## Task brief
For each line below that includes the word "Viewport", make a copy.

## Material provided
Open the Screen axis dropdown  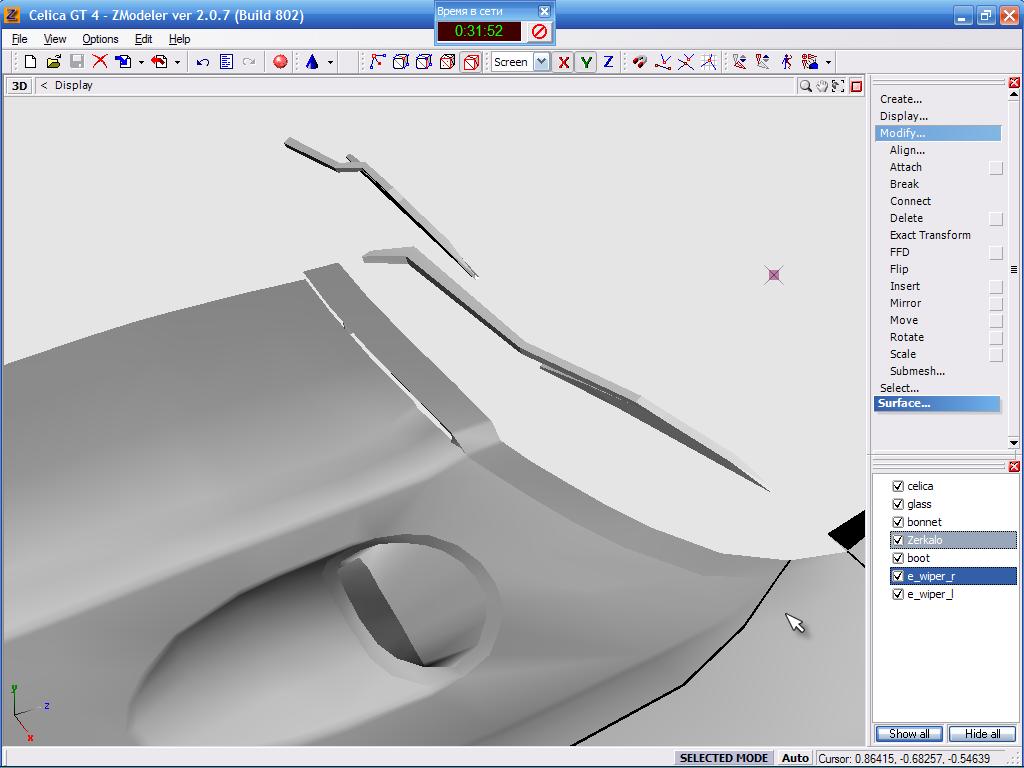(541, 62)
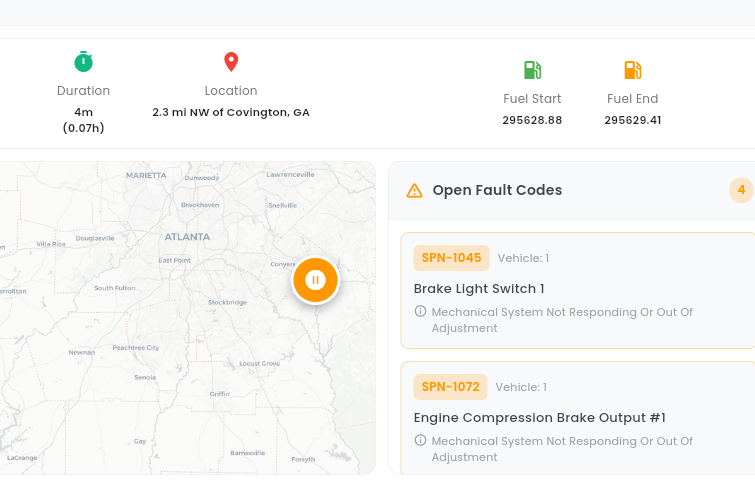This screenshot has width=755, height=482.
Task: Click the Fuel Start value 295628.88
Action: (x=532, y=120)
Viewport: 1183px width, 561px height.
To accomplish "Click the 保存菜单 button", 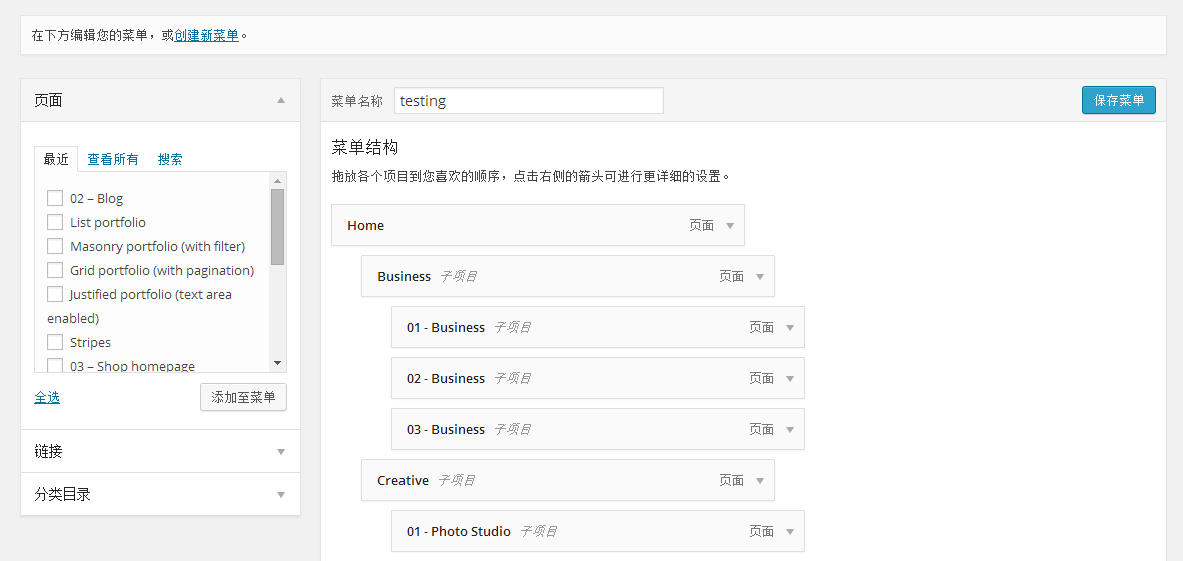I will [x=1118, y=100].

---

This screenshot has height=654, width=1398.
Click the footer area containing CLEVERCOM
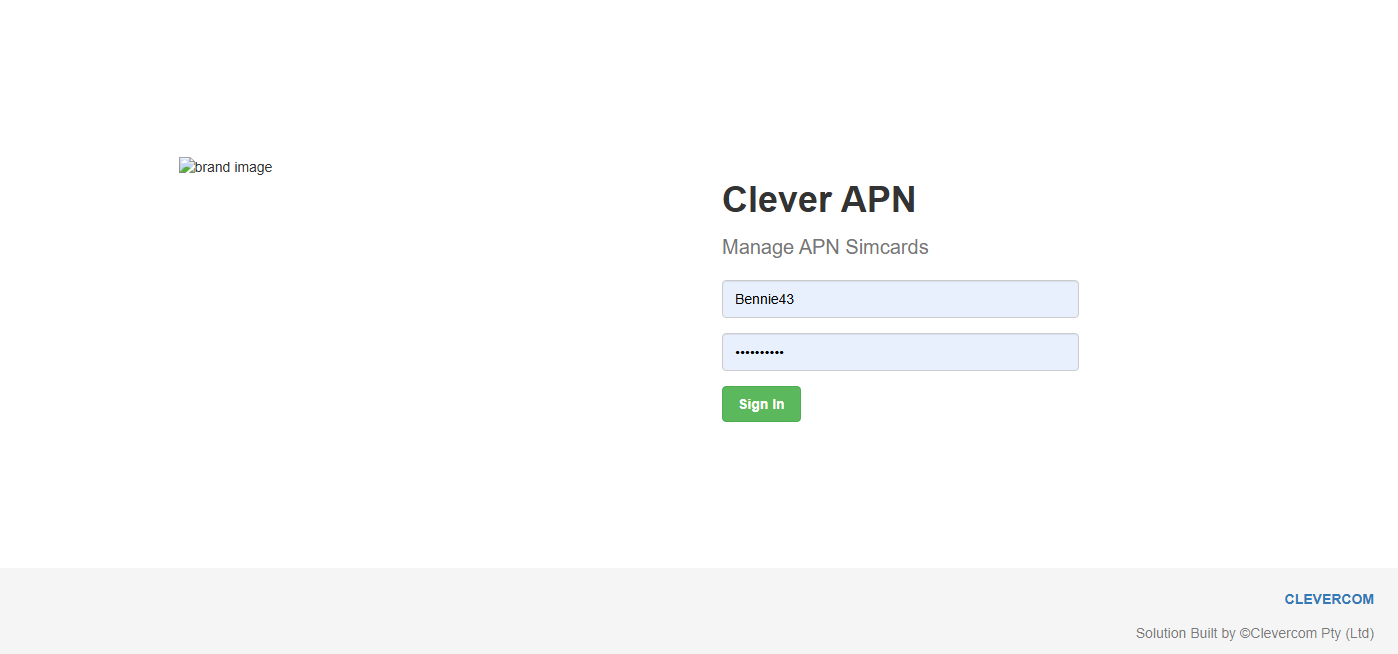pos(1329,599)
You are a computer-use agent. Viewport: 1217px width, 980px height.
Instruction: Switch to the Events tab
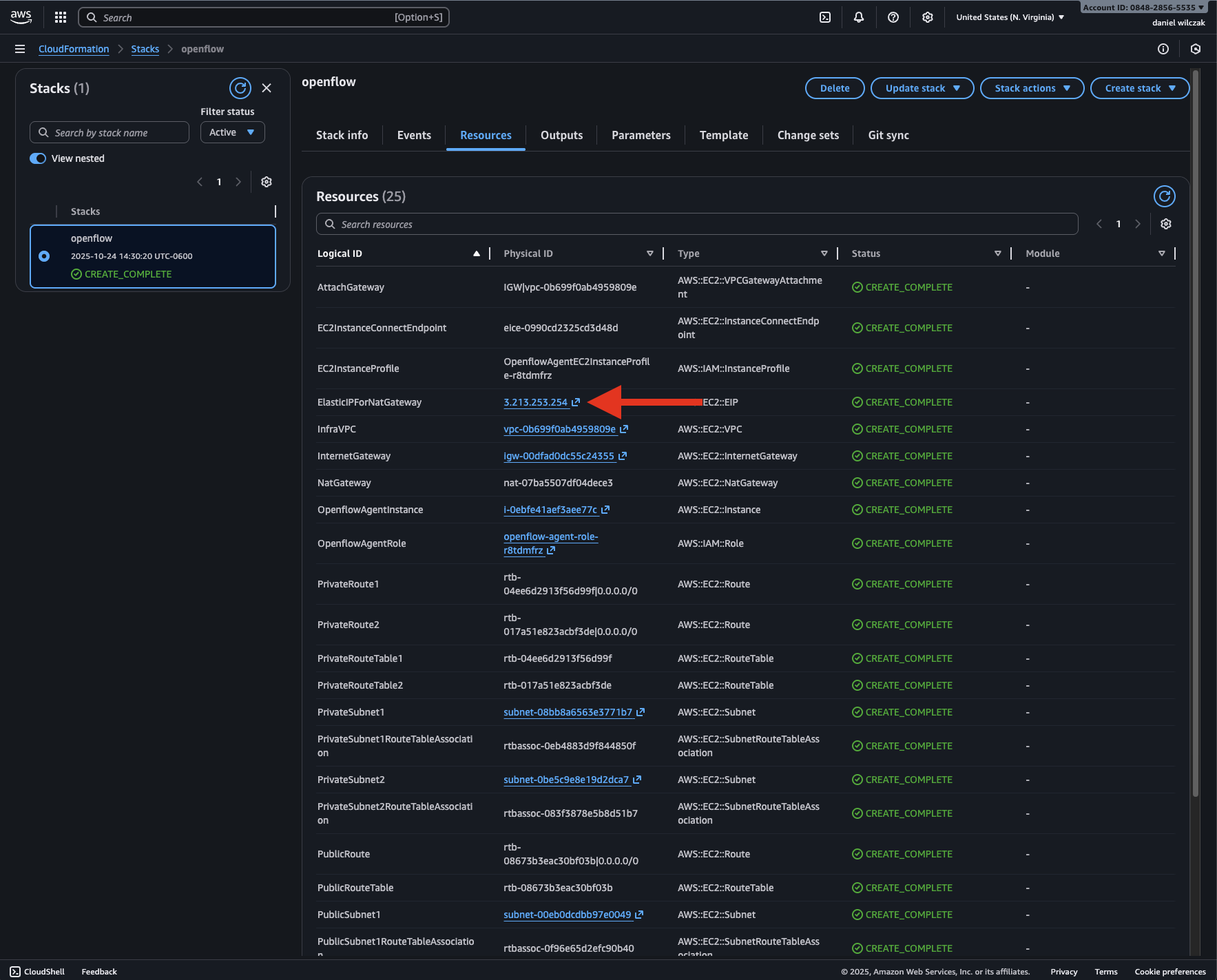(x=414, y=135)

## Solved exercise
Viewport: 1183px width, 561px height.
You are a computer-use agent. Viewport: 1217px width, 980px height.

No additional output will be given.